Errors in Statistical Data

ERRORS IN STATISTICAL DATA

Introduction
The accuracy of a survey estimate refers to the closeness of the estimate to the true population value. Where there is a discrepancy between the value of the survey estimate and true population value, the difference between the two is referred to as the error of the survey estimate. The total error of the survey estimate results from the two types of error:

sampling error, which arises when only a part of the population is used to represent the whole population; and
non-sampling error which can occur at any stage of a sample survey and can also occur with censuses. Sampling error can be measured mathematically whereas measuring non-sampling error can be difficult.

It is important for a researcher to be aware of these errors, in particular non-sampling error, so that they can be either minimised or eliminated from the survey. An introduction to measuring sampling error and the effects of non-sampling error is provided in the following sections.

Sampling Error
Sampling error reflects the difference between an estimate derived from a sample survey and the "true value" that would be obtained if the whole survey population were enumerated. It can be measured from the population values, but as these are unknown (otherwise there would be no need for a survey), it can also be estimated from the sample data. It is important to consider sampling error when publishing survey results as it gives an indication of the accuracy of the estimate and therefore reflects the importance that can be placed on interpretations. If sampling principles are applied carefully within the constraints of available resources, sampling error can be accurately measured and kept to a minimum.

Factors Affecting Sampling Error
Sampling error is affected by a number of factors including sample size, sample design, the sampling fraction and the variability within the population. In general, larger sample sizes decrease the sampling error, however this decrease is not directly proportional. As a rough rule of thumb, you need to increase the sample size fourfold to halve the sampling error. Of much lesser influence is the sampling fraction (the fraction of the population size in the sample), but as the sample size increases as a fraction of the population, the sampling error should decrease.

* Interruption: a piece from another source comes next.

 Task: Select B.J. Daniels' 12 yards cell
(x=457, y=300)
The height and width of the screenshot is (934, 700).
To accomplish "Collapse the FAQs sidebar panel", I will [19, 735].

The population variability also affects the sampling error. More variable populations give rise to larger errors as the samples or the estimates calculated from different samples are more likely to have greater variation. The effect of the variability within the population can be reduced by increasing the sample size to make it more representative of the survey population. Various sample design options also affect the size of the sampling error. For example, stratification reduces sampling error whereas cluster sampling tends to increase it (these designs are discussed in Sample Design ).

Standard Error
The most commonly used measure of sampling error is called the standard error (SE). The standard error is a measure of the spread of estimates around the "true value". In practice, only one estimate is available, so the standard error can not be calculated directly. However, if the population variance is known the standard error can be derived mathematically. Even if the population variance is unknown, as happens in practice, the standard error can be estimated by using the variance of the sample units. Any estimate derived from a probability based sample survey has a standard error associated with it (called the standard error of the estimate, written se(y) where y is the estimate of the variable of interest). Note that :

The standard error is an indication of how close the sample survey estimate is to the result that would have been obtained from a census under the same operating conditions (an equal complete coverage).
The standard error only gives a measure of the variation in values obtained from repeated samples. It does not measure the precision of the particular sample from which it is estimated.
A small standard error indicates that the variation in values from repeated samples is small and therefore the chance of a 'bad' sample is small - hence there is more likelihood that the sample estimate will be close to the result of an equal complete coverage.
Standard errors can be used to work out upper and lower limits ('confidence interval'), which will include the result from an equal complete coverage with a certain probability.
Estimates of the standard error can be obtained from any one of the possible random samples.
The standard error calculated from a sample is itself an estimate (and is also subject to sampling error)
When publishing the results of any survey, statements about the standard error of the estimates should be made.
When comparing survey estimates, the standard errors must be taken into account.
The term 'sampling variance' refers to the square of the standard error.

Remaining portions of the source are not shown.